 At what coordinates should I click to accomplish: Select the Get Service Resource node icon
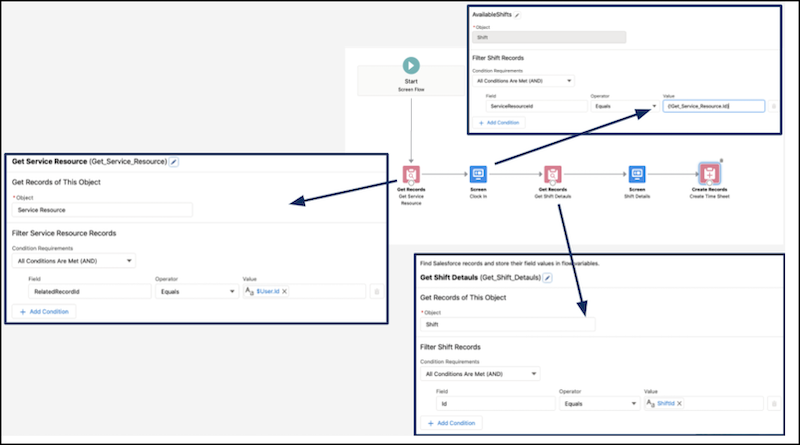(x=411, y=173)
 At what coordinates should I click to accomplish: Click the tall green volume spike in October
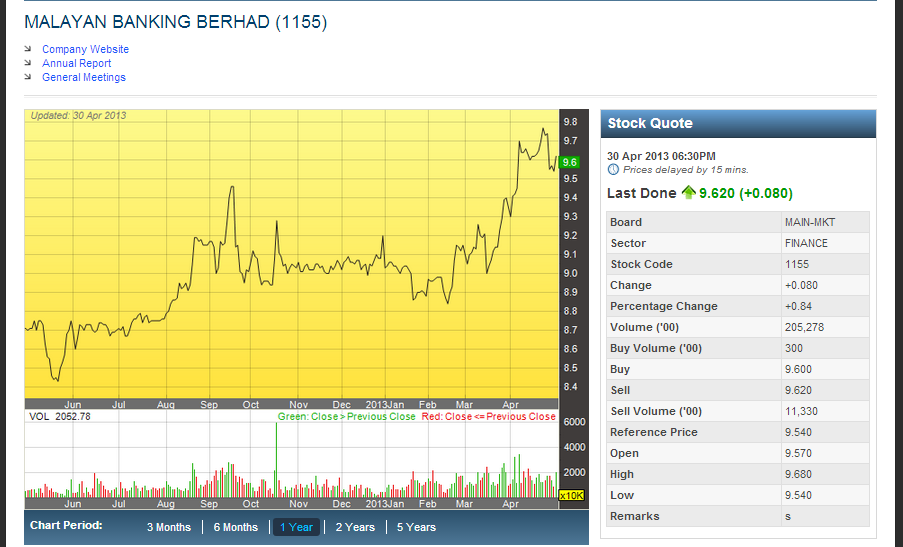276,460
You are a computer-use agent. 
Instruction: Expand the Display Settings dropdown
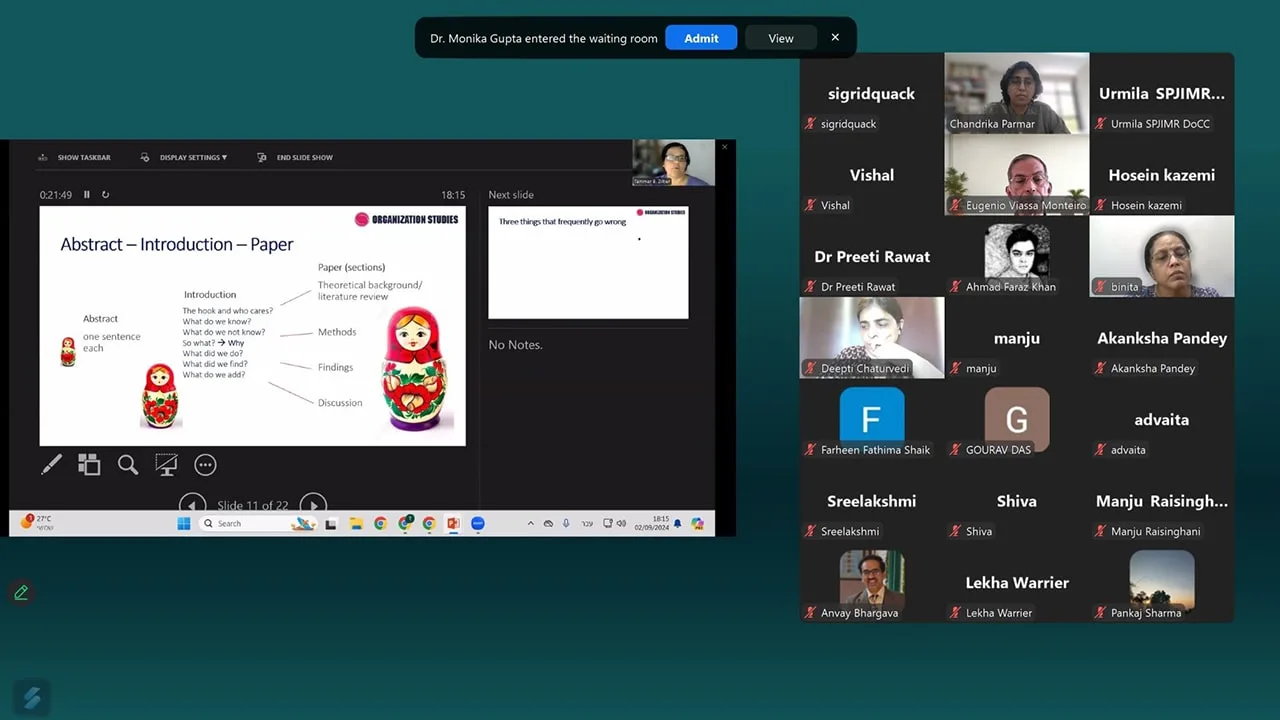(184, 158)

★ ★ ★

Every line above is to be repeated exactly, but no picture is to appear in the copy.

**Exercise output**
 At what coordinates should I click to accomplish: Select the Get Service Resource node icon
(x=411, y=173)
 At what coordinates should I click to accomplish: Click the tall green volume spike in October
276,460
You are a computer-use agent. 
Instruction: Expand the Display Settings dropdown
(184, 158)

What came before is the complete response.